Q. How does paying $10,000 to save $4,000 of tax benefit someone if they simply turn around and go on a holiday with the tax savings? Ok, they have the money growing in their RRSP.
A But what about putting the $6,000 into a TFSA and allow that to grow tax free and then when you remove the money later in life, you are not subject to higher taxation on the funds. Yes, I said higher because if anyone thinks that the tax rates are going to decrease between today and their retirement then they should try purchasing the proverbial swampland in Florida.
Q. Do banks help to finance any of the political parties? (Rhetorical question)
A. Aside from being rhetorical, think about how much money the bank makes on all of the RRSP deposits that they take in each year independent of whether it is into a GIC or into one of their funds, the banks make lots of dough on your bucks.
Q. If we set a deadline for people to buy a car each year, will we see lineups to do so?
A. You bet! Anyone in sales should make a deadline to spur their prospective clients to action
Okay, let’s put aside the cynicism for a minute and look at the biggest pending problem for anyone under the age of 50 with respect to investing in RRSP’s. Namely that when you go to take out the funds later in life, you are going to be taxed on every single penny that you take out each year. The problem is that the government distinguishes between each of us based on our taxable income levels. This is very evident for the retirees who have to repay some or all of the OAS they receive each year. To date, that is the primary clawback that everyone worries about trying to avoid. As the Baby Boom starts to die off, guess what happens – they use a lot of the public health dollars in the last couple of years of life. Does anyone believe that their provincial healthcare budget is prepared to accommodate and pay for the vast numbers of those Baby Boomers who will be draining the coffers? I, for one, do not.
Think about it this way:
(Step One) Has the provincial healthcare coverage been pared down over the past decade? If you are a middle aged man who has had a PSA test you know the answer because you had to pay for the test whereas previously that was covered. So step one to quell the pending tide has been going on for a while – the cutting back of covered services.

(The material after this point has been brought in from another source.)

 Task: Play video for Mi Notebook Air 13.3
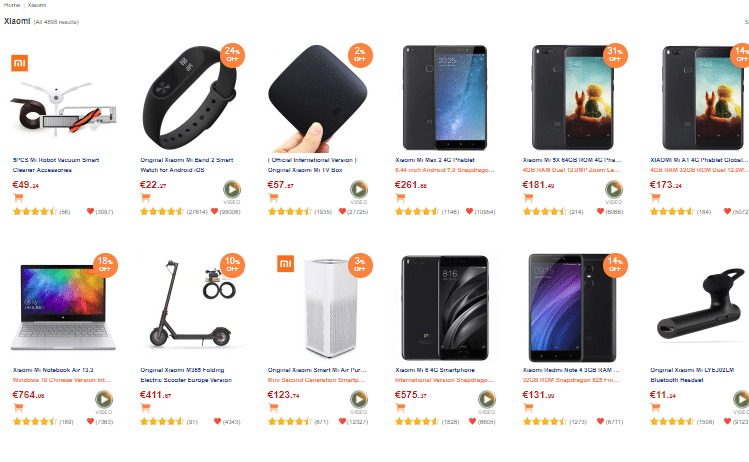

(Step Two) Has there been a tax hike in your province? Anyone in Ontario who says no should be examined for their mental stability. Obviously there have been hikes imposed by various provincial governments across Canada not just in Ontario.
(Step Three) Cost sharing between the ‘State’ and the ‘Individual’. I recently saw that those in public assisted living in Nova Scotia, who have more than $75,000 of investments, get to pay an additional fee each month.
Do you really believe that the government is about to sit by and spend every penny that they do not have on healthcare. I do not think they will; what I do think is that they will move to a system of ‘co-insuring’ services sooner rather than later.
Meaning, if you earn more than X dollars (taxable I suspect) in a year, you will get to pay 10%, then 20% of your medical bill and who knows where they will stop.
So, my advice is think twice before you join the lineup at the bank, credit union, insurance company etc. making an RRSP deposit this year.